Nachtrag zum Mittwoch, 25. Januar

27. Januar 2012

Am Mittwochnachmittag wurden wir innerhalb von kurzer Zeit Zeugen von  zwei  Ereignissen wahrhaft kultischen Charakters, die gegensätzlicher nicht sein könnten und von uns trotzdem als Analogien wahrgenommen wurden. Beim Besuch der Kathedrale von Granada* hören wir eigenartig repetitiven und doch betörenden Gesang. Vor einem Nebenaltar knien zahlreiche Frauen und 2, 3 Männer. Die Frauen singen inbrünstig. Angeleitet werden sie von einem Chor, den sie ab Lautsprecher hören und begleiten.  Von Zeit zu Zeit strecken sie ihre Arme gegen den Altar aus. Wem ihre Verehrung gilt, Jesus, Maria oder der von Papst Johannes Paul dem II. selig gesprochenen Nonne aus der Gegend, können wir nicht ausmachen. (Einige Frauen tragen einen Umhang mit dem Bild der Nonne.) Das Ganze ist zwar, sachlich betrachtet, eine Endlosschlaufe, aber es führt die Frauen, wie es scheint, in einen tranceähnlichen Zustand. Beeindruckend auch deshalb, weil sie daraus eine Art Lebenssinn zu gewinnen scheinen!

Wenig später hörten wir aus einiger Distanz Leute etwas enthusiastisch feiern. In einem Strassencafé schauten sie den Fussballmatch zwischen Barcelona und Madrid. Alle waren sie offensichtlich Barça-Fans. Sie erlebten eigentliche Glücksmomente, weil Messi und Co. in der ersten Halbzeit zwei Tore schossen. Ihre Glücks-Eruptionen waren beide Male unbeschreiblich. Die Menge schien jedesmal zu einer einzigen Person zu verschmelzen. Solch ein Strahlen in den Gesichtern! Auch der Kellner war aus dem Häuschen: er kommentierte von der Eingangstür her – dort stand das TV-Gerät – die beiden Goals körpersprachlich. Einfach umwerfend. „Die Madrilenen haben wir im Sack“, wird es wohl gemeint haben. 

Die Menschenmenge erstreckt sich bis auf die Strassenmitte.
Die Menschenmenge erstreckt sich bis auf die Strassenmitte.

Das Verehren der religiösen Idole in der Kathedrale und der sportlichen in der Gartenbeiz hatte beide Male ähnliche kultische Züge. Ist das lateinamerikanische Leidenschaft und/oder Ersatz für fehlende persönliche Perspektiven?    

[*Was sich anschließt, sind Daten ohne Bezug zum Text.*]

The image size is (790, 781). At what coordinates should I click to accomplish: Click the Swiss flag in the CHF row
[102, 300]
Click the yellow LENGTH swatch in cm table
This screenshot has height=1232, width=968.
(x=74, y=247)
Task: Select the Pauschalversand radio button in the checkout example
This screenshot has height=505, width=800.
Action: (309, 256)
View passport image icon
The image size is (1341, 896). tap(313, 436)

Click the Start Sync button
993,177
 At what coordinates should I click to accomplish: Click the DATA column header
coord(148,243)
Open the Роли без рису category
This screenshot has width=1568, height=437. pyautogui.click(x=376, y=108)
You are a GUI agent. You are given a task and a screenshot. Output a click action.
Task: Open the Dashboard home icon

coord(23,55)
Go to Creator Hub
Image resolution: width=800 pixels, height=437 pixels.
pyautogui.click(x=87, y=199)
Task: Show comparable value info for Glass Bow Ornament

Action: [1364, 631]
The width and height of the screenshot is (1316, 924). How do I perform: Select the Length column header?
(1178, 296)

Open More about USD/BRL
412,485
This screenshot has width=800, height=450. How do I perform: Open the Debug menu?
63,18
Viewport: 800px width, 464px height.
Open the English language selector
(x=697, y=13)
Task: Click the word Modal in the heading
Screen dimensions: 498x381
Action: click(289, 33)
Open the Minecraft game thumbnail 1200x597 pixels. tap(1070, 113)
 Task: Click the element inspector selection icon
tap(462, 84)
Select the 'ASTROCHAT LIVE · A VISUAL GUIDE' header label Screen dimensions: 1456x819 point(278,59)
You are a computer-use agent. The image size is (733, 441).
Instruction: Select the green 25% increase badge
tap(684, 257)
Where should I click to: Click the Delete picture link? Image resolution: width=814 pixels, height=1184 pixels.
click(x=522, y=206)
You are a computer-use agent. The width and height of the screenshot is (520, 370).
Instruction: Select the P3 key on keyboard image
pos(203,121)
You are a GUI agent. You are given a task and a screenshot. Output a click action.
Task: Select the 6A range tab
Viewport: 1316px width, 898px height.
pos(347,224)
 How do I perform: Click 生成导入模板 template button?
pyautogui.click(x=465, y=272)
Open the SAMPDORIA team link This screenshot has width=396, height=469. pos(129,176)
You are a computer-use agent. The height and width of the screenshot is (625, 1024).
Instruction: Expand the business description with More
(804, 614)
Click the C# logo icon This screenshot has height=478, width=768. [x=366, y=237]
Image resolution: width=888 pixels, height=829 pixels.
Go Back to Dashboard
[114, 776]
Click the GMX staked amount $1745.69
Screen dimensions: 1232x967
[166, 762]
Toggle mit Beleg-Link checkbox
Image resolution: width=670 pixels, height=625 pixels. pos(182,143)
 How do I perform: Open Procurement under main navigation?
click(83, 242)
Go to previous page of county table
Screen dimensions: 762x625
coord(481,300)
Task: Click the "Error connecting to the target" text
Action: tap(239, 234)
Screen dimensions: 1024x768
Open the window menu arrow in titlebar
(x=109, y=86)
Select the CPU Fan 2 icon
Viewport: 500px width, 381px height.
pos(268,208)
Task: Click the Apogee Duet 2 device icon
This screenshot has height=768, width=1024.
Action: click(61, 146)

Übrigens lief der Match auch im Fernseher des Hostels. Dort waren die Reaktionen  verhaltener. Den Normen angepasst eben.  Madrid schoss in der 2. Halbzeit seinerseits zwei Tore, so dass  die Partie 2:2 endete. Leider konnten wir die Reaktionen der Nicaraguaner und Nicaraguanerinnen nicht beobachten.  Vielleicht war es aber gut so; die Dämpfer hätten wir ihnen ja nicht gönnen mögen. 

*Granada soll die älteste europäische Stadt auf dem amerikanischen Kontinent sein. Die Kathedrale wurde offenbar schon fünf Jahre nach der Gründung der Stadt (1524) erstmals erbaut.